§ TASK REQUIREMENTS: Below are the records; collect from them each line containing the string "agent".

Pixel coordinate grounding data
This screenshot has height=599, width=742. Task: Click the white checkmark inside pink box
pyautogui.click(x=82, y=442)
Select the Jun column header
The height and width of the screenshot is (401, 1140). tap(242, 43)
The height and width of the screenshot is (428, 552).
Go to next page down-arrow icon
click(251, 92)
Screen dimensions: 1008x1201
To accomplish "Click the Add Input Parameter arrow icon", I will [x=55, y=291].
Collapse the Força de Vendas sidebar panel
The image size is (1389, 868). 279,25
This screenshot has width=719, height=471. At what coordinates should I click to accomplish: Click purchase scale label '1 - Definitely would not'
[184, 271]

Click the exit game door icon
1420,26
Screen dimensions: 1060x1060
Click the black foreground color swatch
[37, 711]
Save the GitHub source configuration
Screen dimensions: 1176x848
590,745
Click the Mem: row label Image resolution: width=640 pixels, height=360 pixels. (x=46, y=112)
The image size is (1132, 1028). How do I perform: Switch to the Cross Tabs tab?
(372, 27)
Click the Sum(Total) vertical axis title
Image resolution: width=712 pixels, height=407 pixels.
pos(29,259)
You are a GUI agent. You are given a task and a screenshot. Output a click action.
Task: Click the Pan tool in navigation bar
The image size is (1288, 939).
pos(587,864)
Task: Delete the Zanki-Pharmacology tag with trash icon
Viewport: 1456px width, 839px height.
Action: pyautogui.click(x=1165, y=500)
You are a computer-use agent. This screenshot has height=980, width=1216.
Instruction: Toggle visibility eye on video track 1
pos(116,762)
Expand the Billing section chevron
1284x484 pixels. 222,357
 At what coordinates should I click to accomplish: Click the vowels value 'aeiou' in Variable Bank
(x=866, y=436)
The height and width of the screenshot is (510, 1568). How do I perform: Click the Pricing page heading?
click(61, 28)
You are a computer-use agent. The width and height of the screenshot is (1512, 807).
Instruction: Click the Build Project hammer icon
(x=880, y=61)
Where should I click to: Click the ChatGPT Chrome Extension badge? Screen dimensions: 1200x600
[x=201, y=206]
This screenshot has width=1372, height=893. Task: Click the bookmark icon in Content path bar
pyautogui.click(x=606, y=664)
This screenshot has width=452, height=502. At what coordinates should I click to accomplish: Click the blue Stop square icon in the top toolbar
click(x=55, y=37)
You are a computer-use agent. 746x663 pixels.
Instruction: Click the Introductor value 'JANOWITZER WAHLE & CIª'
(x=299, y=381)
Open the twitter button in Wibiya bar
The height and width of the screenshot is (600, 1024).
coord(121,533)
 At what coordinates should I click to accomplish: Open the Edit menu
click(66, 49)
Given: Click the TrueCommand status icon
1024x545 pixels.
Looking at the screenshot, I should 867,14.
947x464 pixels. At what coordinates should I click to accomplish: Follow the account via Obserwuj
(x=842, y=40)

§ THE COMPLETED TASK:
You are a GUI agent. You are given a task and a screenshot. Output a click action.
You are a computer-use agent. This screenshot has height=980, width=1216.
You are a computer-use agent. The width and height of the screenshot is (1512, 807).
You are a computer-use agent. 746x663 pixels.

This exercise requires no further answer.